読書とか映画とか音楽のことを書きます。書かない日もあります。でも書こうと思ってます。

「怪奇小説」の枠を超えた、女性の心理描写の妙 サーバン『人形つくり』

人形つくり (ドーキー・アーカイヴ)

人形つくり (ドーキー・アーカイヴ)

 

長らく謎の作家として知られていたという英国の作家サーバンの中編2編を収録した1冊。
「リングストーンズ」はヘンリー・ジェイムズの「ねじの回転」を想起させる構成・筋書き。あちらが単なる怪奇小説に留まっていないのとは別の意味で、こちらも超異色の展開だ。
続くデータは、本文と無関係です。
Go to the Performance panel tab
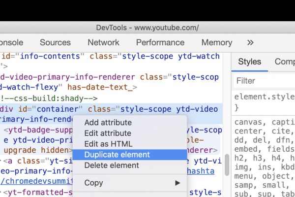 coord(160,42)
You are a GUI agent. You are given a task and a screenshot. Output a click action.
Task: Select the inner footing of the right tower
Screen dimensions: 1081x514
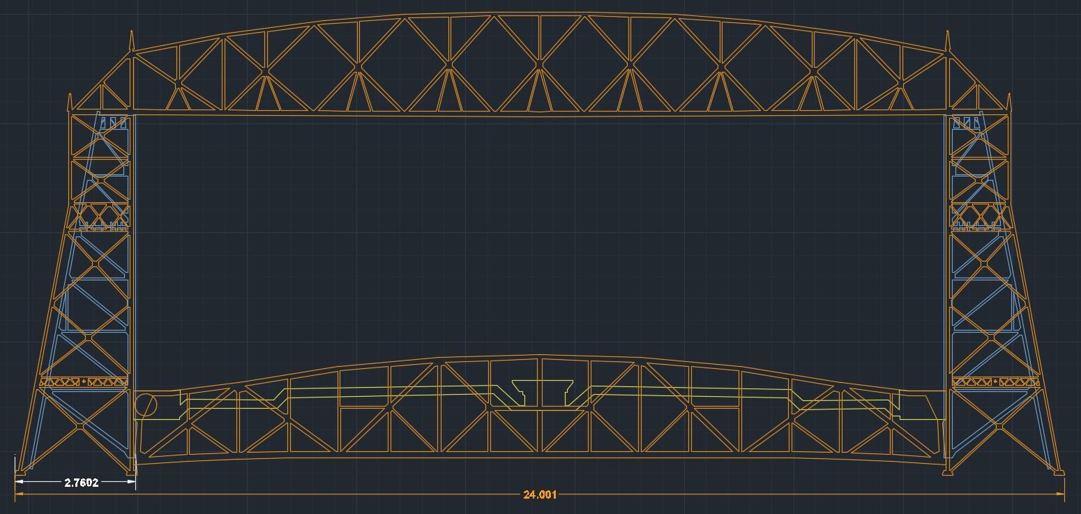[x=948, y=472]
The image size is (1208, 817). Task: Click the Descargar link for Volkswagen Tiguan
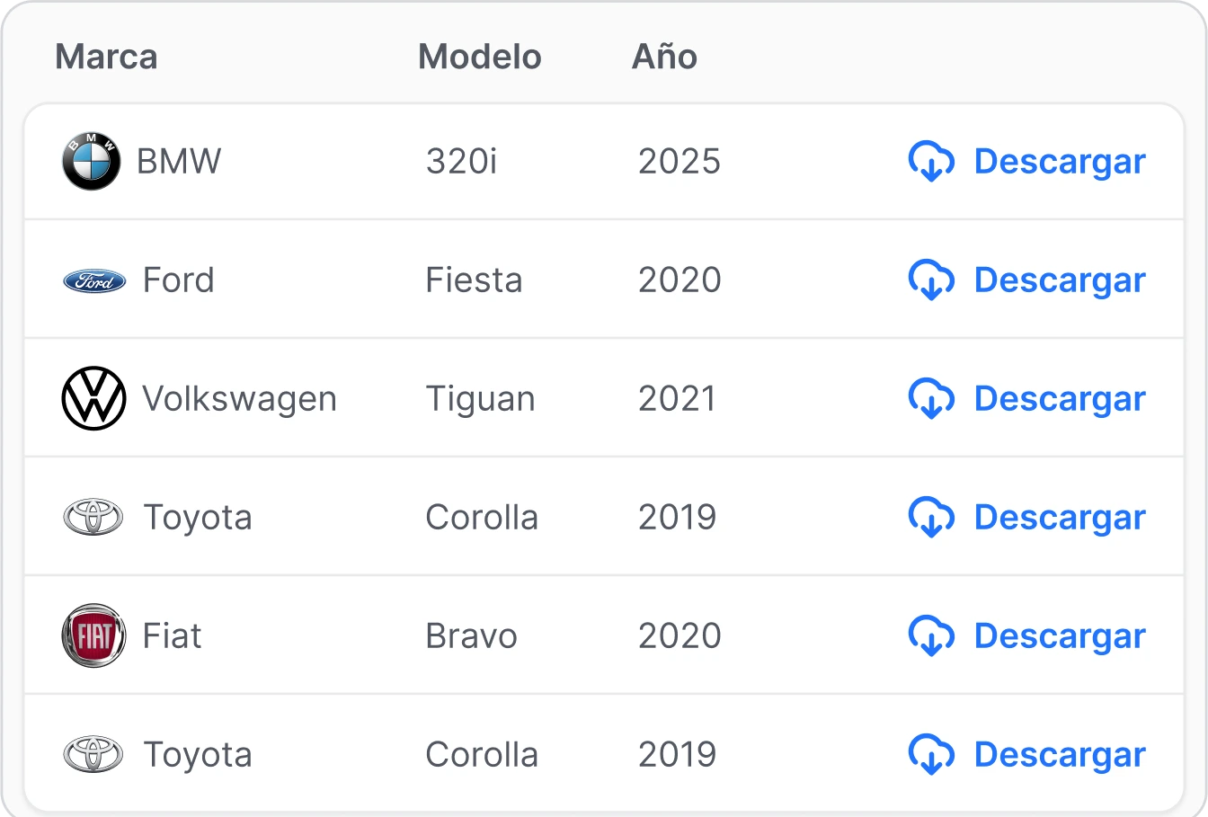click(x=1060, y=399)
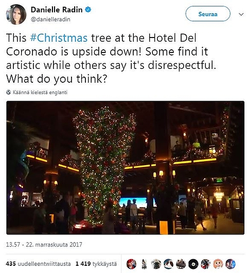Image resolution: width=247 pixels, height=273 pixels.
Task: Open the blue wave logo liker avatar
Action: click(168, 264)
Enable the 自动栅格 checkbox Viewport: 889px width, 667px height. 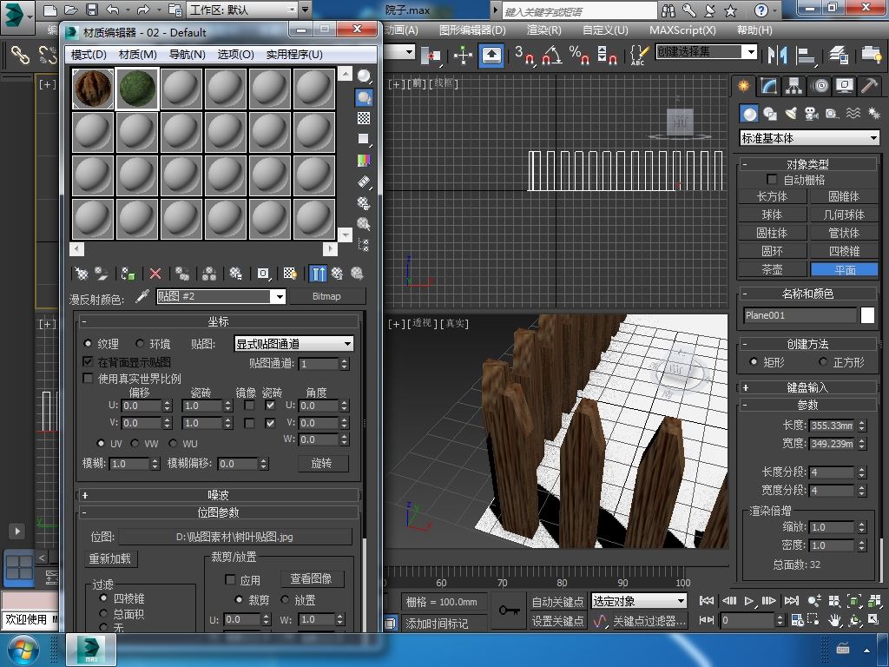pyautogui.click(x=772, y=180)
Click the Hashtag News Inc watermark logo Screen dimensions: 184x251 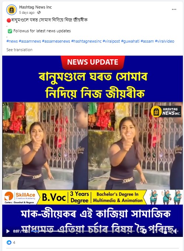click(x=166, y=112)
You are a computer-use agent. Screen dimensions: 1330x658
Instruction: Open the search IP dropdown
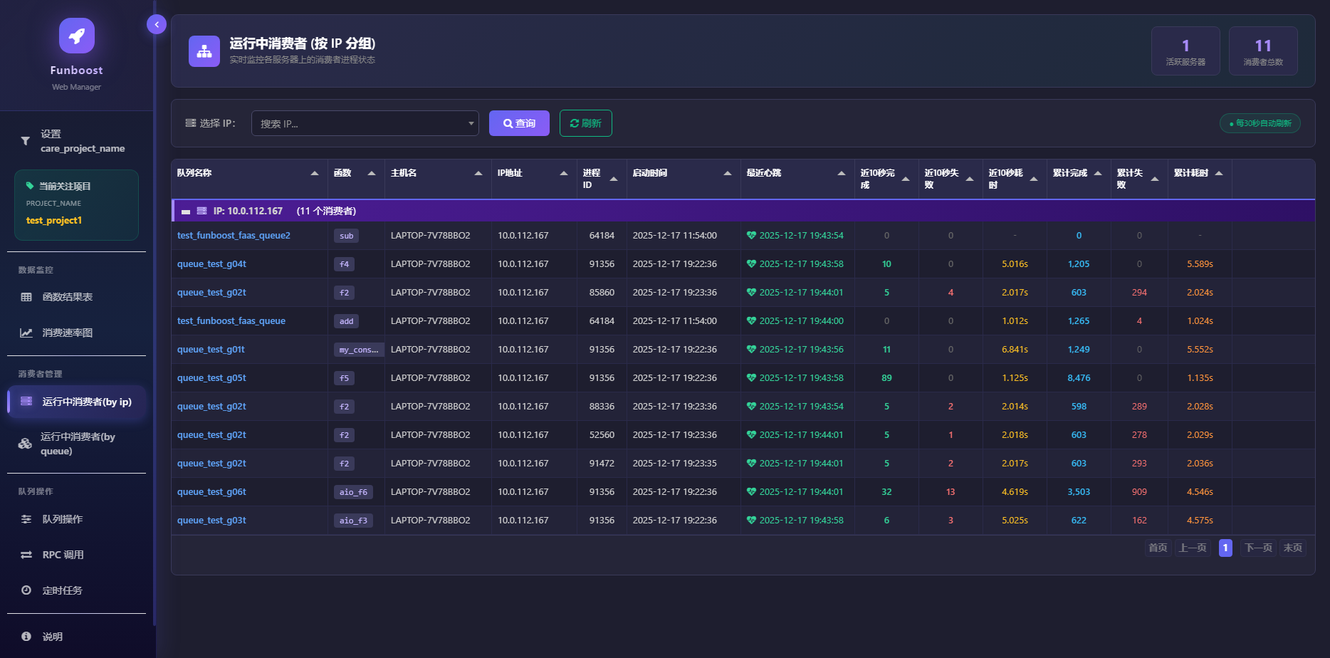tap(365, 123)
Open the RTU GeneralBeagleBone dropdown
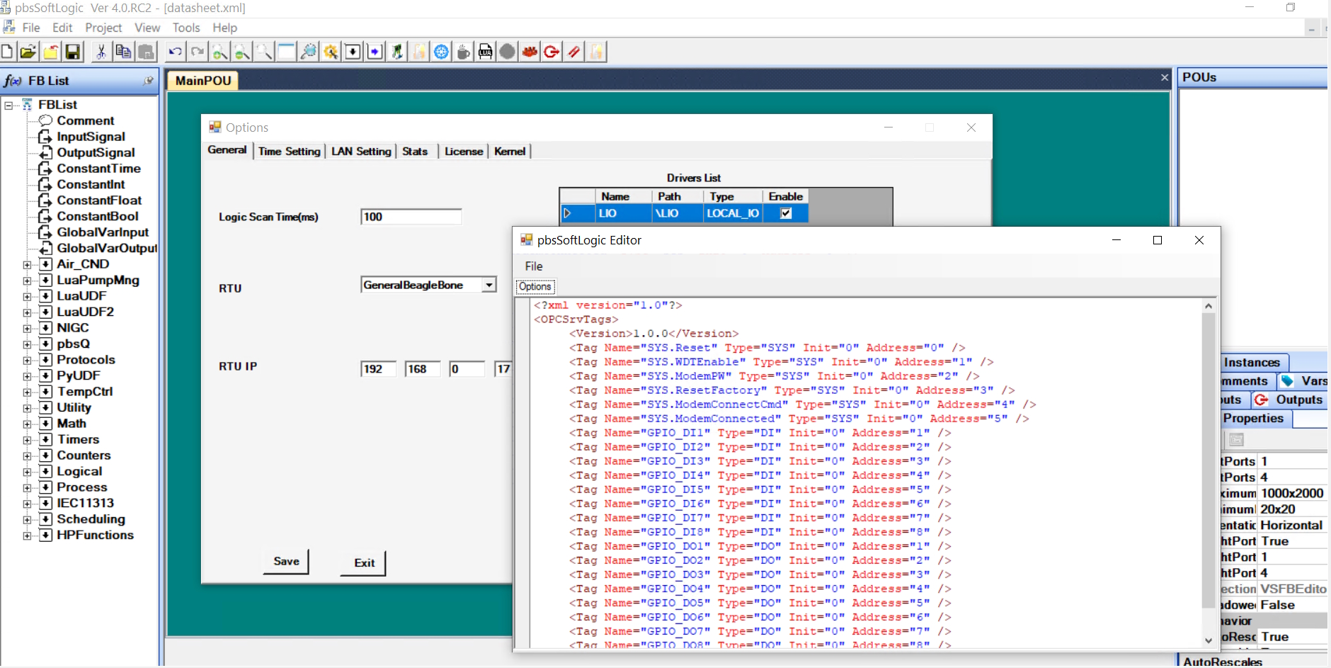Viewport: 1331px width, 668px height. click(489, 285)
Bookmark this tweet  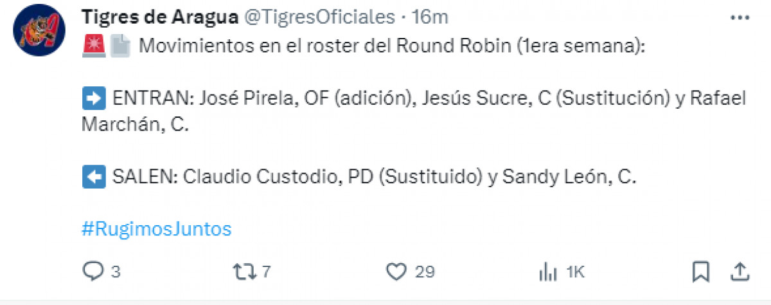pos(700,272)
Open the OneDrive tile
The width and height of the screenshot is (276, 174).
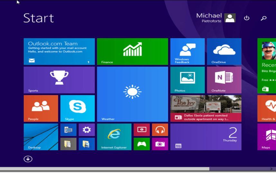coord(224,52)
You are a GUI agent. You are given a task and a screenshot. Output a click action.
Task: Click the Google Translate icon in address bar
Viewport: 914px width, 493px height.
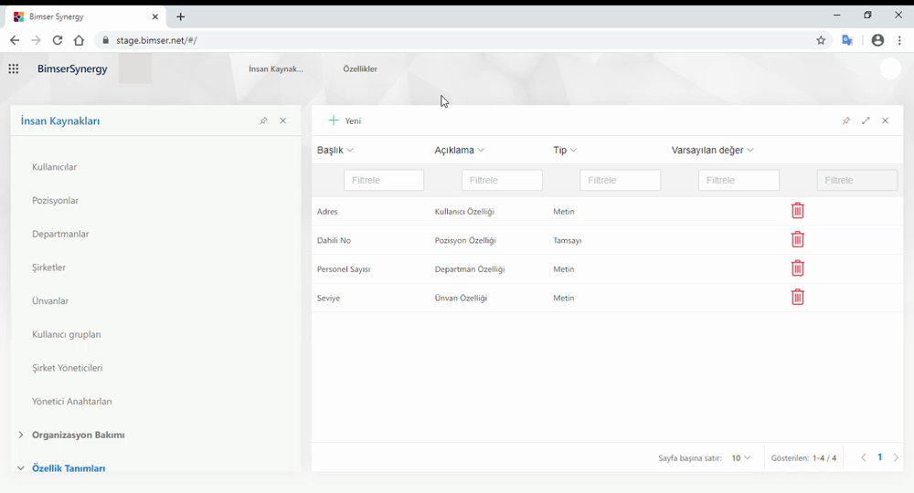[x=847, y=40]
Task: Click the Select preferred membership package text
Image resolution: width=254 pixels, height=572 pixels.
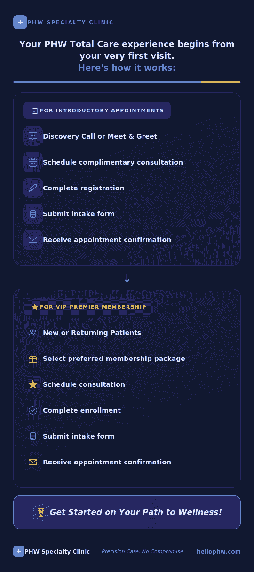Action: click(114, 359)

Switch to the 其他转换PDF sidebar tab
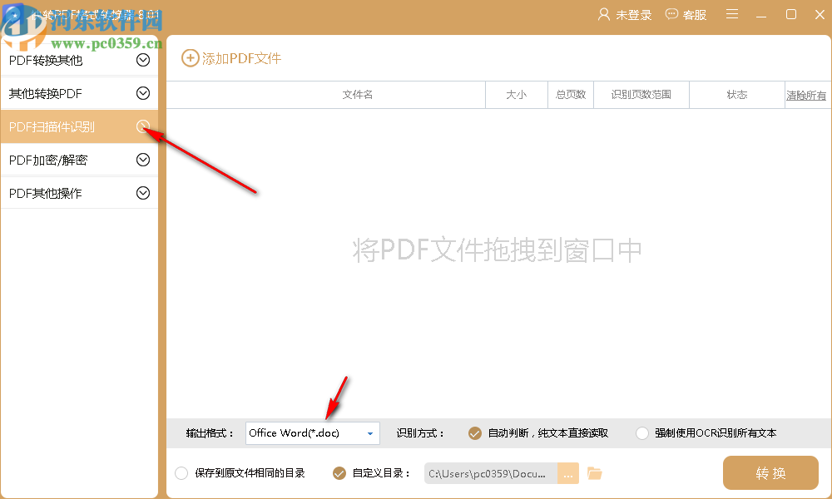pyautogui.click(x=79, y=93)
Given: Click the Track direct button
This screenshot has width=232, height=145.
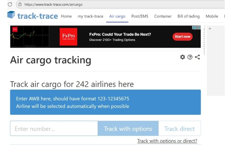Looking at the screenshot, I should pos(180,128).
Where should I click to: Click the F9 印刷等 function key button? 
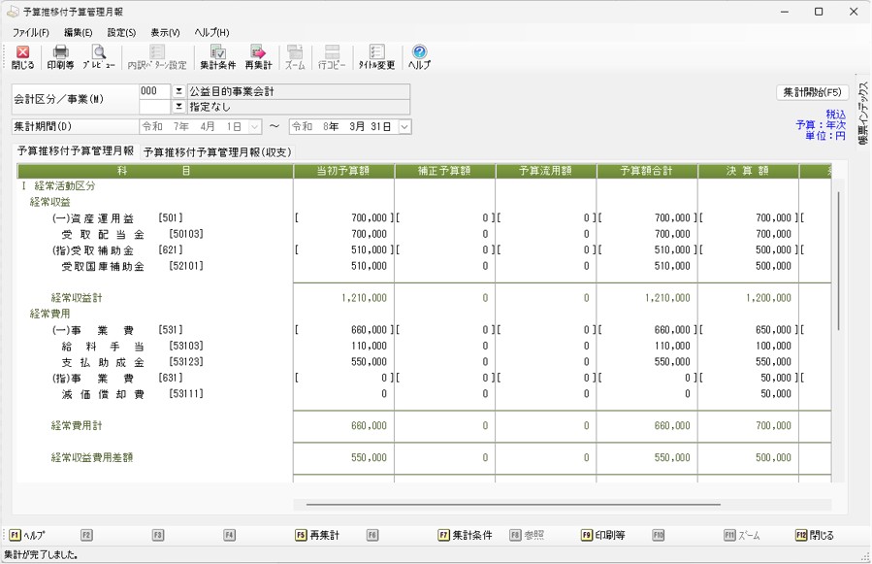(x=602, y=535)
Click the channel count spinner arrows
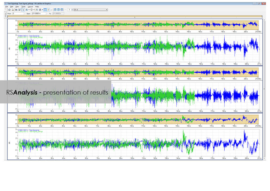 (72, 10)
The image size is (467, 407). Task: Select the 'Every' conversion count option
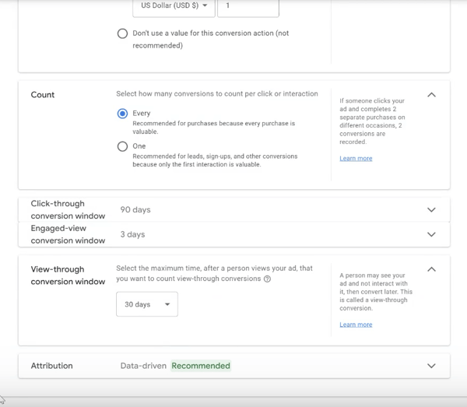coord(122,114)
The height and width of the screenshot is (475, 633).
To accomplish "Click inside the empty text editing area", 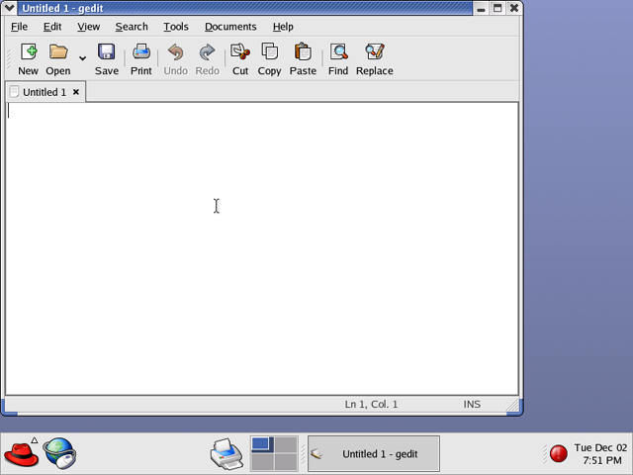I will click(x=261, y=247).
怪異そのものよりも怪異にとらわれた女性が彷徨う迷宮のような心理が、幻想的な情景描写と重なって魅力を生み出している。
表題作「人形つくり」は、ありきたりな筋書きに見えながらやはり女性心理の、非合理でありつつも美しい葛藤に、読み手の心は大いにかき乱され、魅かれてしまう。
作者サーバンは本名をジョン・ウィリアム・ウォールといい、英国の外交官であったそうだ。神経症的な心理描写と幻想的な情景描写という点で、ダフネ・デュ・モーリアを想起させるものがあった。実に癖になりそうな作風で、好みの作家。日本では1968年に『角笛の音の響くとき』がハヤカワSFシリーズから刊行されていたという。これも読みたい。